One particularly interesting area is the use of AI, and the opportunity to engage with regulatory initiatives such as the FCA’s AI Lab2 and Supercharged Sandbox.
Such schemes provide opportunities to work with regulators on the use of AI, allowing firms to gain feedback and reassurance and to potentially shape the regulators’ approaches in practical and meaningful ways.
There will be challenges
Amid the opportunities, our report also identifies challenges for firms in 2025. For example, we anticipate ongoing tension between the move away from a tick-box approach and the use of AI, which works best, at least for now, with simpler, rules-based challenges.
We also expect the emphasis on outcomes-based regulation, including the Consumer Duty, to require a focus for human resources on judgement-led decisions, with AI and automation potentially used to create efficiencies more broadly. There will also be a need to upskill leadership and teams to effectively use AI, making the most of its opportunities and managing its risks.
The speed with which emerging threats develop today could also present challenges, both for firms and regulators.
The seven key financial services regulation themes for 2025
To help senior executives and regulatory teams anticipate challenges and opportunities, we have identified seven cross-cutting themes in financial services regulation that we expect to be at the heart of developments this year:
1. Growth
This is now a regulatory priority. Wholesale initiatives are most advanced, with reforms to UK MiFID under consultation, HM Treasury giving the FCA powers to create a new transaction reporting regime in capital markets, and the FCA consulting on disapplication of consumer regulation in wholesale insurance markets. In retail markets, the FCA will announce the outcome of its call for inputs on removing rules overlapping with the Consumer Duty.
Firms should seize the opportunity to shape the UK regulatory regime and engage with government and regulators to present opportunities and highlight problems in a constructive, evidence-based way. They should also prepare now for potential deregulatory change and develop ways to drive efficiencies whilst still meeting high-level regulatory standards.
2. Data, technology and AI
Technological change provides opportunities for firms to both reduce compliance costs and deliver regulatory outcomes. These include using digital solutions to map regulatory rules to systems and controls and drive reporting and use of data, digital strategies and AI to demonstrate that regulatory compliance and outcomes are achieved.
We expect supervisors to pay close attention to change management, including trade-offs between the status quo and AI approaches, management of downsides, impacts on end users and understanding of risk types. In response, firms will need to focus on change management, risk, human capability, governance and executive leadership to oversee AI and other innovative technology.
We expect both the FCA and the PRA to continue to pull large data sets from firms, combining these with the usual regulatory returns to provide a data-led view on a firm’s performance. Firms should enhance data capabilities to generate a cumulative internal view on data previously provided to regulators.
3. The Consumer Duty, fair value and vulnerability
The Consumer Duty will remain the FCA’s primary focus during the year, with particular attention on delivery of fair value and vulnerability. In addition, precedents regarding fair treatment will continue to be set by the decisions of the Ombudsman and the Courts. Furthermore, redress linked to the potential mis-selling of car finance agreements could become the largest redress exercise since payment protection insurance (PPI), with estimates of up to £30bn.

> _INSTRUCTIONS TO FOLLOW_: Continue the passage on the 2025 financial services regulation themes, starting after its last sentence.

> _ENTRIES SHOWN_:
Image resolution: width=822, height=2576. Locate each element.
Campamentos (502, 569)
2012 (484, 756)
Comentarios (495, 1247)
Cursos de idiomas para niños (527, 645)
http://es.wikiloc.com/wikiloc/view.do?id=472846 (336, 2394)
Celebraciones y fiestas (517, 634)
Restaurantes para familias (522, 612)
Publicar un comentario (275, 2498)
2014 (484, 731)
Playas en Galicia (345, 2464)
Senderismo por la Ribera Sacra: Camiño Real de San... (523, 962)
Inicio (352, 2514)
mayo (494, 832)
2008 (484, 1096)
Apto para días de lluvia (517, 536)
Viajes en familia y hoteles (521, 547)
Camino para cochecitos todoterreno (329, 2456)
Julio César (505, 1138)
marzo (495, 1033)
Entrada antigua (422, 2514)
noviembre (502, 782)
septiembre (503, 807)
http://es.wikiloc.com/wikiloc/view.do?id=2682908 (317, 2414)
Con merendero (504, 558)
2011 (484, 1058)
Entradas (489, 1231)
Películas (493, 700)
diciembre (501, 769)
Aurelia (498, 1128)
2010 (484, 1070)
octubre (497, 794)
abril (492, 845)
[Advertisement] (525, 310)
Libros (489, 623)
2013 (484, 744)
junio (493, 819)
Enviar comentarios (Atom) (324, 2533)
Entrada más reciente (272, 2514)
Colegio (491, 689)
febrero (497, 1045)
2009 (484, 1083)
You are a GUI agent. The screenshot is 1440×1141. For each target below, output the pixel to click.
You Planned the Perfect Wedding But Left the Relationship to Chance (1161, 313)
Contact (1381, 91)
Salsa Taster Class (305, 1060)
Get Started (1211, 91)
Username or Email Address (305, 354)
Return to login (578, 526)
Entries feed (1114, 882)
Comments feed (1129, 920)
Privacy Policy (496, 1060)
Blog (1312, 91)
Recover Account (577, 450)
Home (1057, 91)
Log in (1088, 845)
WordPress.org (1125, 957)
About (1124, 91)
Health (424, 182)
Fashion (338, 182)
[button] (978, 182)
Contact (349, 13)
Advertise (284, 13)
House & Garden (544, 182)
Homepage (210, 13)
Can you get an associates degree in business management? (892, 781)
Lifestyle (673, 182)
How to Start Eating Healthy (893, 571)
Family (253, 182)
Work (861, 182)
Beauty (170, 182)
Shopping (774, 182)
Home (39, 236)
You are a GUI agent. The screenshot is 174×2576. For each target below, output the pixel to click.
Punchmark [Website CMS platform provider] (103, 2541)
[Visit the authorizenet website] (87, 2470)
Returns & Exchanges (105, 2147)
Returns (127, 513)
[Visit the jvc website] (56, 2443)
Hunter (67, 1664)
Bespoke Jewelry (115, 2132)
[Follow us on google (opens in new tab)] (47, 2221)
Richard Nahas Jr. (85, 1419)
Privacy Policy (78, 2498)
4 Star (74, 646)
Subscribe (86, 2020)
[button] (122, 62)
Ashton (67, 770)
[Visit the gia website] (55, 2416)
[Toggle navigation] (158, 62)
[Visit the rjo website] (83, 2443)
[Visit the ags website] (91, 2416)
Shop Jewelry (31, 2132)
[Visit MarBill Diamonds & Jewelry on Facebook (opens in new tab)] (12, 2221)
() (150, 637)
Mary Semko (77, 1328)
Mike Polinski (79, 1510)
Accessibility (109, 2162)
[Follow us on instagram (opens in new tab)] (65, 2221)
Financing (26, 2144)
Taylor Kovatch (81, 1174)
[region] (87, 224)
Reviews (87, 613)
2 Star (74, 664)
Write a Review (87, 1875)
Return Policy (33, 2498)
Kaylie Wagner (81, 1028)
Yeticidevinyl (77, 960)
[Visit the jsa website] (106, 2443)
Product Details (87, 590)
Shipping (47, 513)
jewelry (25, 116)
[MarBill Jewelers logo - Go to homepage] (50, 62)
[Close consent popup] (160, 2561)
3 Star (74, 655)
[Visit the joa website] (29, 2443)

> _EXPECTED OUTPUT_:
The FCA remains concerned about fair value outcomes, particularly in general insurance markets and the effectiveness of governance over fair value. In addition, we expect its Vulnerable Customer Review findings due to be published in Q1 2025 to identify weaknesses in practices and to set clearer expectations for treatment of vulnerable customers.
Firms should continue to embed Consumer Duty outcomes in their strategies and processes and ensure they can demonstrate effective governance to regulators. They should also identify potential barriers to accessibility in products and services, and ensure there are evidenced processes for using customer data to identify potential vulnerabilities, including financial difficulty. Firms should also review staff training and support in this area, to ensure they are aligned with internal vulnerable customer policies.
4. Governance and risk culture
The PRA is focussing on “risk culture,” whilst the FCA has clear expectations of boards regarding the Consumer Duty, which will become more complex as expectations in this area evolve. Final rules on non-financial misconduct will be implemented in 2025 and we expect further supervisory focus in wholesale insurance and capital markets.
Firms should empower and equip staff to make judgements on rapidly evolving, complex issues relating to financial risk, consumer outcomes and operational challenges. They should also regularly review board effectiveness amid evolving Consumer Duty expectations, review staff training to help deliver positive risk outcomes, and enable greater agility at customer contact points, moving away from a tick-box approach and binary rules. They should also build enhanced management information and outcomes monitoring to demonstrate a strong risk culture with the right decisions made first time and prepare for further supervisory action on governance and management information.
5. Financial crime
This will be one of four key themes in the FCA’s 2025–30 strategy. For 2025, the regulator is targeting reductions in investment fraud, authorised push payment (APP) fraud and money laundering. Both the FCA and PSR will monitor implementation of the new reimbursement regime and are expecting firms to use new flexibility in payment delays to combat fraud.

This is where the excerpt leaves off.